Cuentos, arte y cine

Ya sabemos que cada historia que leemos en un cuento es ante todo "invento de alguien" y ese alguien, justamente es su autor.

Elijo recomendarles algunos cuentos que tienen un rasgo común y que pueden, además, entroncarse con otras formas del arte, como el cine, por ejemplo. Les recomiendo leer "No dejes que una bomba dañe el clavel de la bandeja" de Esteban Valentino, "Viaje a la semilla" de Alejo Carpentier, "La noche boca arriba" de Julio Cortázar y "Muerte constante más allá del amor" de Gabriel García Márquez, y mirar la película "El curioso caso de Benjamin Button".

Ya sabemos que cada historia que leemos en un cuento es ante todo "invento de alguien" y ese alguien, justamente es su autor. Los autores son personas de carne y hueso que viven, o han vivido, una vida determinada en un tiempo determinado. Partiendo de esta premisa básica, por la cual ubicamos a los cuentos elegidos en el ámbito de la ficción, de la literatura, podemos luego "pesquisar" la historia que nos cuenta. ¿Por qué hago esta aclaración? Porque siempre que educamos se trata sólo de eso, de pesquisar, no de adivinar, pero tampoco de estigmatizar las obras; sino simplemente, de darles a nuestros alumnos algunas herramientas para que puedan, a través de estos cuentos, o de cualquiera que elijamos, leer el mundo mejor de lo que ya lo hacen.

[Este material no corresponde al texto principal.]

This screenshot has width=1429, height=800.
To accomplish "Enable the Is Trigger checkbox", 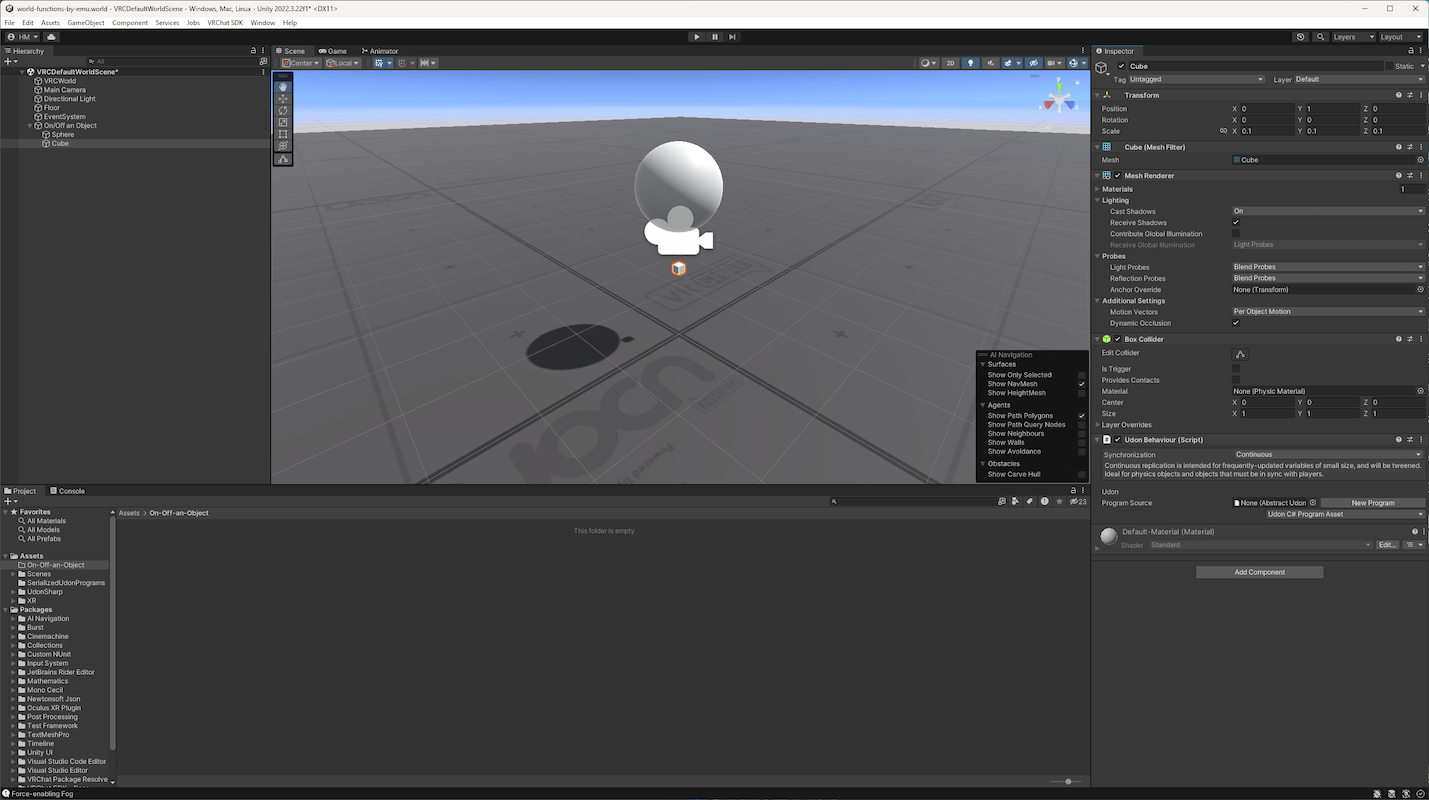I will pos(1236,369).
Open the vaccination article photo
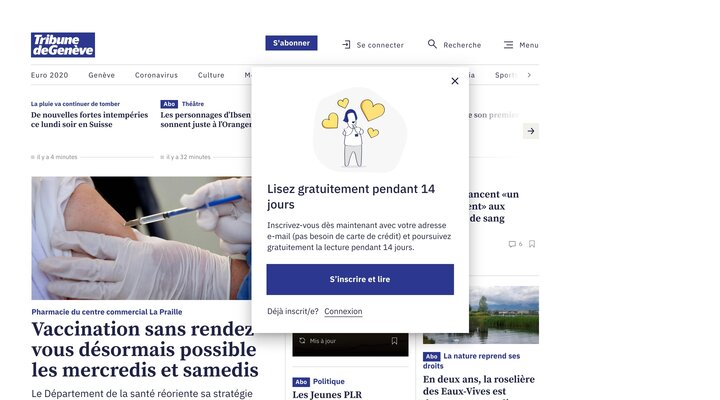720x400 pixels. 141,238
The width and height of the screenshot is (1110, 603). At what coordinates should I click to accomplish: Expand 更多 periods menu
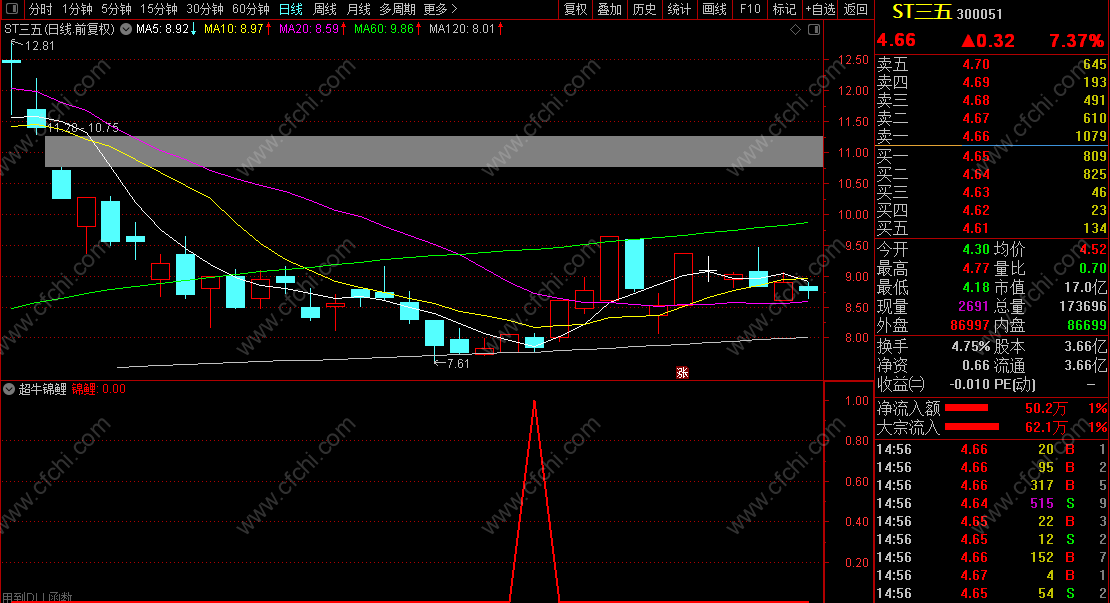coord(440,9)
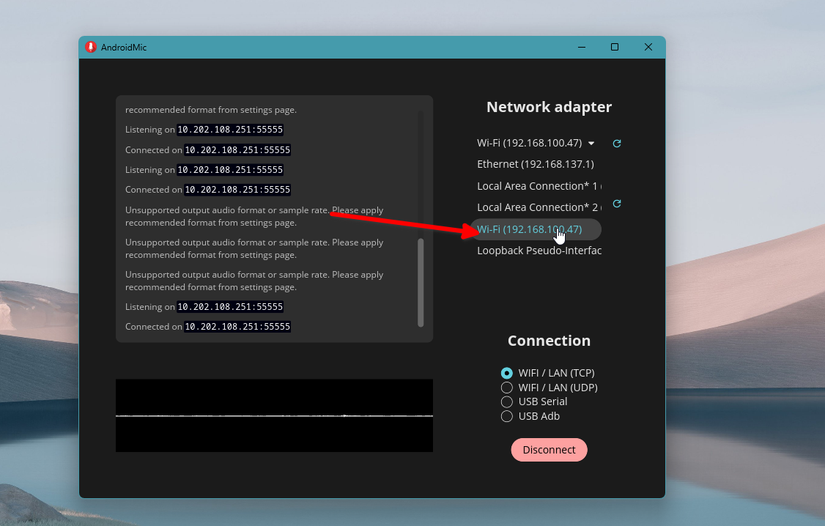
Task: Click the selected Wi-Fi adapter combo box field
Action: pyautogui.click(x=529, y=144)
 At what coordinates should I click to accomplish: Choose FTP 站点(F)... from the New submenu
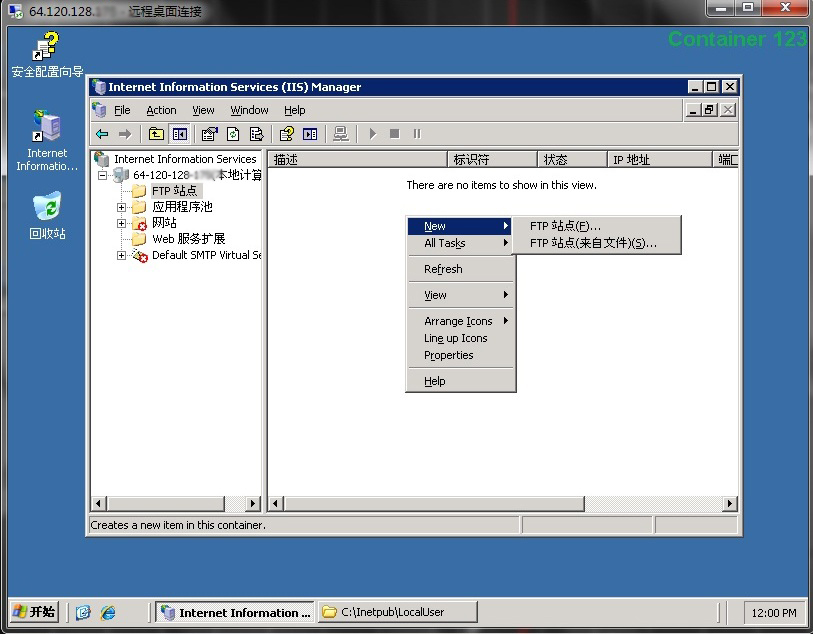pyautogui.click(x=565, y=226)
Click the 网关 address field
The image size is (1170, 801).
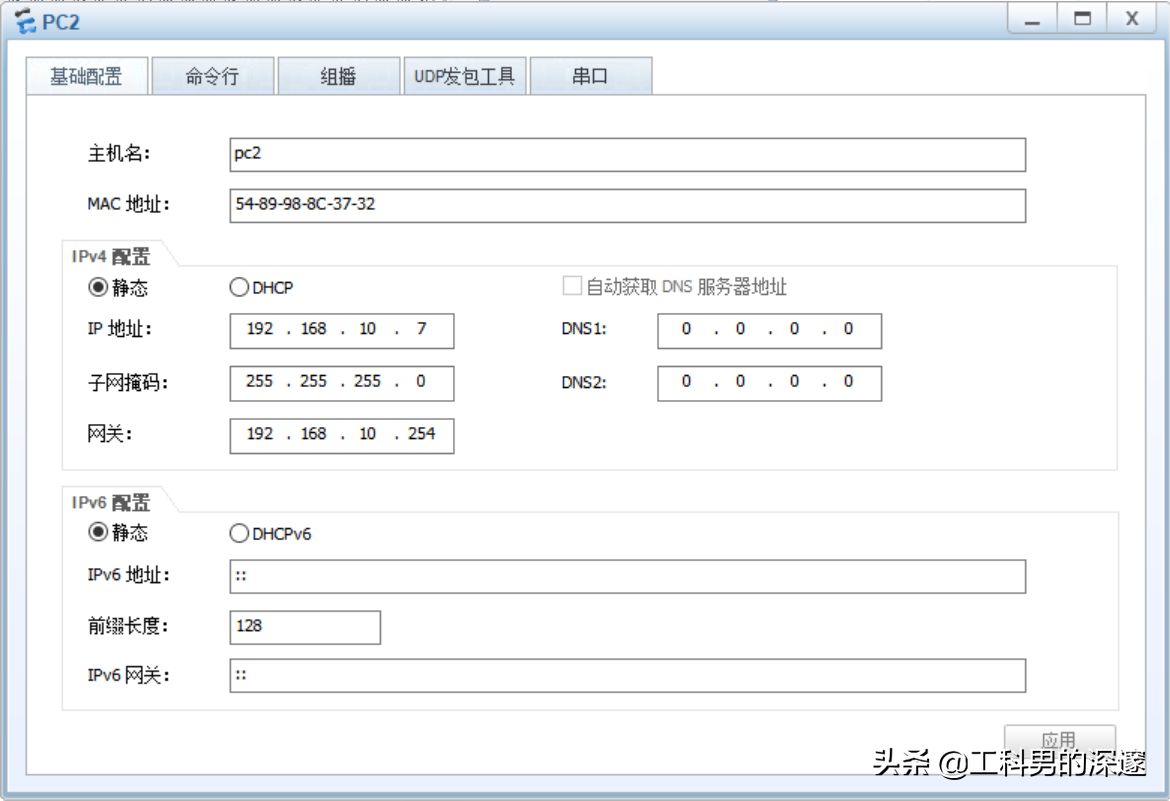(x=341, y=435)
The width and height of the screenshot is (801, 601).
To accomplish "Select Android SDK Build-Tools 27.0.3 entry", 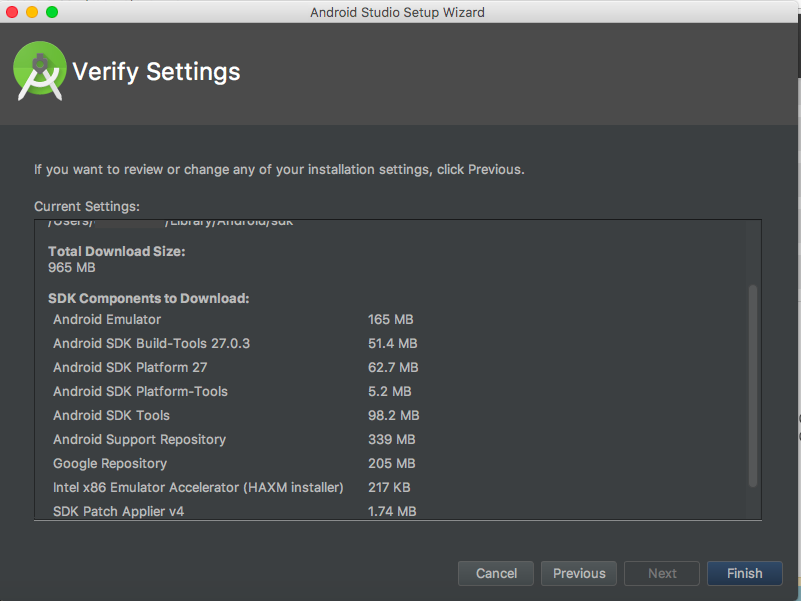I will click(151, 343).
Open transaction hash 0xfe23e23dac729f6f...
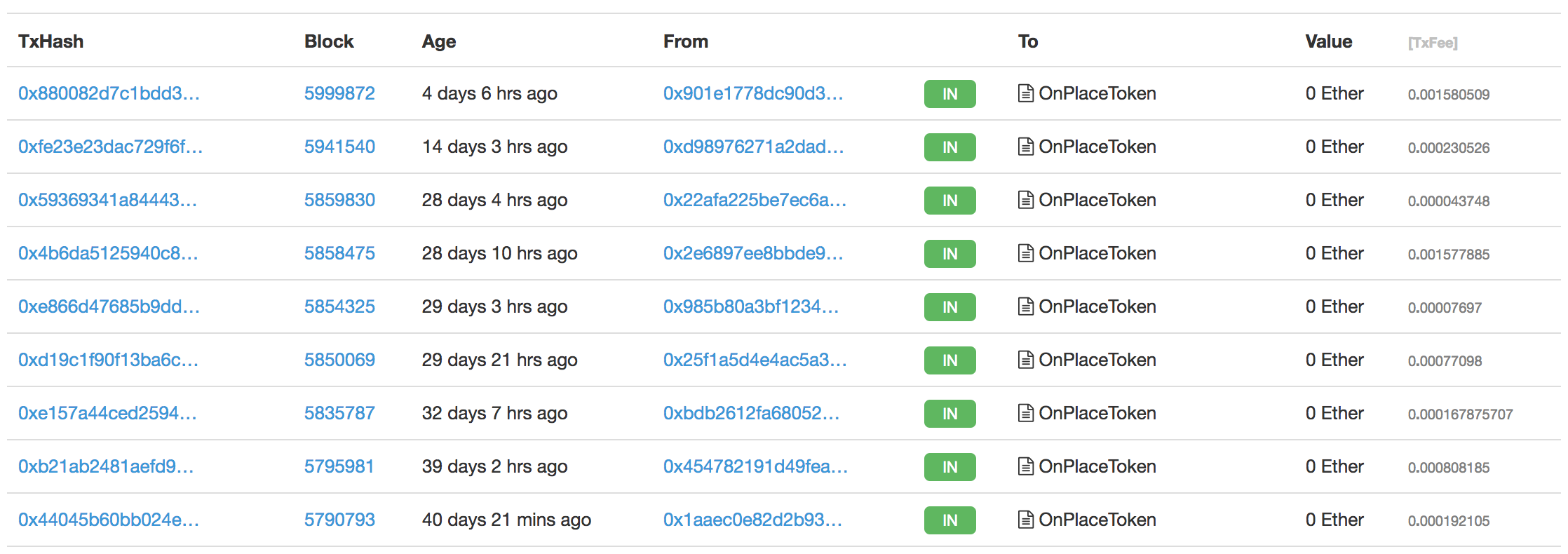The width and height of the screenshot is (1568, 554). [111, 147]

Todos los cuentos elegidos se inscriben en la llamada "nueva narrativa", donde todo lo que se supone tiene un orden lógico, desde este lugar, es "quebrado". Todos los textos seleccionados comparten que el tiempo lineal se ha borrado y cobra nuevos sentidos, en todos ellos se ha fracturado ese tiempo lineal e histórico.

Me parece valiosísimo este corpus de lectura dentro del aula porque creo y defiendo las "múltiples lecturas", porque el mundo de hoy es como un gran collage de gente, de imágenes, de voces y estos cuentos me permiten "mostrarles" a mis alumnos que alguien puede escribir así, como se suceden las imágenes en la mente, como si fuera un sueño, como si fuera un viaje al pasado, y que eso también es un cuento maravillosamente bien escrito, con reglas propias que se pueden apreciar y aprender, y por supuesto, disfrutar. Y quiero creer que en esto andamos los profesores de lengua; en la intangible y maravillosa tarea de acercar cuentos, historias, relatos... de hacer crecer la imaginación, de entroncarla con otras "inteligencias", de hacer "engordar" a nuestros lectores!